*EXERCISE OBJECTIVE*: Please restate the lines shown below exactly, every one of them.

*STUDY MATERIAL*:
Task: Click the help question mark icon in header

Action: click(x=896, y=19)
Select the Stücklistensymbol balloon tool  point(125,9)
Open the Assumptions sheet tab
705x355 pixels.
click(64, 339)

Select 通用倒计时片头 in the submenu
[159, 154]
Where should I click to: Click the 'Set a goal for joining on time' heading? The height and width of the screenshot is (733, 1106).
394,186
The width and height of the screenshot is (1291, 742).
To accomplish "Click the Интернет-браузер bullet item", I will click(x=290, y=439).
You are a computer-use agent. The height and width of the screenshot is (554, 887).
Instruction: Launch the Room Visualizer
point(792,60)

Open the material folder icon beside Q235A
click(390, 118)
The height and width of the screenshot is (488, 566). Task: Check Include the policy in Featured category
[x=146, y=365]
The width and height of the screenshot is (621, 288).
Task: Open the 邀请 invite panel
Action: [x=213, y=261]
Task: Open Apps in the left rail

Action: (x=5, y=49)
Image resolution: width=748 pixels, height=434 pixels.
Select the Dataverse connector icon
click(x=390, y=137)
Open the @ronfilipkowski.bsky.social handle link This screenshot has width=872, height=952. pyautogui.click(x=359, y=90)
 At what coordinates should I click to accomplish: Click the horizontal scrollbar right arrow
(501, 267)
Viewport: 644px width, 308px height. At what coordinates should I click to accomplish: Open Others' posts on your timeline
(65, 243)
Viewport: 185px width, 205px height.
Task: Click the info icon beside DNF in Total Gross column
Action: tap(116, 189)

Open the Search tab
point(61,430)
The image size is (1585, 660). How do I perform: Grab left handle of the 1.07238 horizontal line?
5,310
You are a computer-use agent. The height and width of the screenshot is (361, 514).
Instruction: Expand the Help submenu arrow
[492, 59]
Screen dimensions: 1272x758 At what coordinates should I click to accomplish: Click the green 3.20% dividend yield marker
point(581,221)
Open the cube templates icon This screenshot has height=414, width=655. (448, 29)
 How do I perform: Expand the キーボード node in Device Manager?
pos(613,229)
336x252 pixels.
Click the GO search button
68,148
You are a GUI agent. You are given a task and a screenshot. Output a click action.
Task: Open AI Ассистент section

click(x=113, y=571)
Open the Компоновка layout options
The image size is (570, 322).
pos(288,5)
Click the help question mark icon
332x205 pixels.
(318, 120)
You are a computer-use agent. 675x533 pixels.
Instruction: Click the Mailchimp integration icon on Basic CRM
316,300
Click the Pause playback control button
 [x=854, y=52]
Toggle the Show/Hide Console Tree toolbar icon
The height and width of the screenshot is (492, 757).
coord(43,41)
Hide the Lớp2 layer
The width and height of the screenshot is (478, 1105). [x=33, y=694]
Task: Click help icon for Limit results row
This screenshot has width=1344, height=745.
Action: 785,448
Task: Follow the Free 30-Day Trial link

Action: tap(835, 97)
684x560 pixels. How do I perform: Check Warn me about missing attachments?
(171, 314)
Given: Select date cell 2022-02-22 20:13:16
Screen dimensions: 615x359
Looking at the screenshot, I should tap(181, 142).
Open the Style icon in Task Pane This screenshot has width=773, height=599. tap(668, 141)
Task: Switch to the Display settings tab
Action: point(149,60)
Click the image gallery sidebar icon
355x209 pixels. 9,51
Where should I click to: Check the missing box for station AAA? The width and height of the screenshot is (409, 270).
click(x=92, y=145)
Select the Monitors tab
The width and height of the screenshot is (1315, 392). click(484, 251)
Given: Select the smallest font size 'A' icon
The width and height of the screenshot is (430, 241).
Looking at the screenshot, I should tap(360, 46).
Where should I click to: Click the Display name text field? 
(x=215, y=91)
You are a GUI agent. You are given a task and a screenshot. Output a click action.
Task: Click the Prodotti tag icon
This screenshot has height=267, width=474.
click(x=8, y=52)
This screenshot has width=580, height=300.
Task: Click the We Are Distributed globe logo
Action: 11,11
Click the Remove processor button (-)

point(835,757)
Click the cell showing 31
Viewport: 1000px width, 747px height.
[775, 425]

*YOUR SOLUTION*:
Task: Click the help question mark icon in header

Action: click(x=896, y=19)
Select the Stücklistensymbol balloon tool  point(125,9)
Open the Assumptions sheet tab
705x355 pixels.
click(64, 339)

Select 通用倒计时片头 in the submenu
[159, 154]
Where should I click to: Click the 'Set a goal for joining on time' heading? The height and width of the screenshot is (733, 1106).
394,186
The width and height of the screenshot is (1291, 742).
To accomplish "Click the Интернет-браузер bullet item", I will click(x=290, y=439).
You are a computer-use agent. The height and width of the screenshot is (554, 887).
Instruction: Launch the Room Visualizer
point(792,60)

Open the material folder icon beside Q235A
click(390, 118)
The height and width of the screenshot is (488, 566). Task: Check Include the policy in Featured category
[x=146, y=365]
The width and height of the screenshot is (621, 288).
Task: Open the 邀请 invite panel
Action: [x=213, y=261]
Task: Open Apps in the left rail

Action: (x=5, y=49)
Image resolution: width=748 pixels, height=434 pixels.
Select the Dataverse connector icon
click(x=390, y=137)
Open the @ronfilipkowski.bsky.social handle link This screenshot has width=872, height=952. pyautogui.click(x=359, y=90)
 At what coordinates should I click to accomplish: Click the horizontal scrollbar right arrow
(501, 267)
Viewport: 644px width, 308px height. At what coordinates should I click to accomplish: Open Others' posts on your timeline
(65, 243)
Viewport: 185px width, 205px height.
Task: Click the info icon beside DNF in Total Gross column
Action: tap(116, 189)

Open the Search tab
point(61,430)
The image size is (1585, 660). How do I perform: Grab left handle of the 1.07238 horizontal line?
5,310
You are a computer-use agent. The height and width of the screenshot is (361, 514).
Instruction: Expand the Help submenu arrow
[492, 59]
Screen dimensions: 1272x758 At what coordinates should I click to accomplish: Click the green 3.20% dividend yield marker
point(581,221)
Open the cube templates icon This screenshot has height=414, width=655. (448, 29)
 How do I perform: Expand the キーボード node in Device Manager?
pos(613,229)
336x252 pixels.
Click the GO search button
68,148
You are a GUI agent. You are given a task and a screenshot. Output a click action.
Task: Open AI Ассистент section

click(x=113, y=571)
Open the Компоновка layout options
The image size is (570, 322).
pos(288,5)
Click the help question mark icon
332x205 pixels.
(318, 120)
You are a computer-use agent. 675x533 pixels.
Instruction: Click the Mailchimp integration icon on Basic CRM
316,300
Click the Pause playback control button
 [x=854, y=52]
Toggle the Show/Hide Console Tree toolbar icon
The height and width of the screenshot is (492, 757).
coord(43,41)
Hide the Lớp2 layer
The width and height of the screenshot is (478, 1105). [x=33, y=694]
Task: Click help icon for Limit results row
This screenshot has width=1344, height=745.
Action: 785,448
Task: Follow the Free 30-Day Trial link

Action: tap(835, 97)
684x560 pixels. How do I perform: Check Warn me about missing attachments?
(171, 314)
Given: Select date cell 2022-02-22 20:13:16
Screen dimensions: 615x359
Looking at the screenshot, I should tap(181, 142).
Open the Style icon in Task Pane This screenshot has width=773, height=599. tap(668, 141)
Task: Switch to the Display settings tab
Action: point(149,60)
Click the image gallery sidebar icon
355x209 pixels. 9,51
Where should I click to: Check the missing box for station AAA? The width and height of the screenshot is (409, 270).
click(x=92, y=145)
Select the Monitors tab
The width and height of the screenshot is (1315, 392). click(484, 251)
Given: Select the smallest font size 'A' icon
The width and height of the screenshot is (430, 241).
Looking at the screenshot, I should tap(360, 46).
Where should I click to: Click the Display name text field? 
(x=215, y=91)
You are a GUI agent. You are given a task and a screenshot. Output a click action.
Task: Click the Prodotti tag icon
This screenshot has height=267, width=474.
click(x=8, y=52)
This screenshot has width=580, height=300.
Task: Click the We Are Distributed globe logo
Action: 11,11
Click the Remove processor button (-)

point(835,757)
Click the cell showing 31
Viewport: 1000px width, 747px height.
[775, 425]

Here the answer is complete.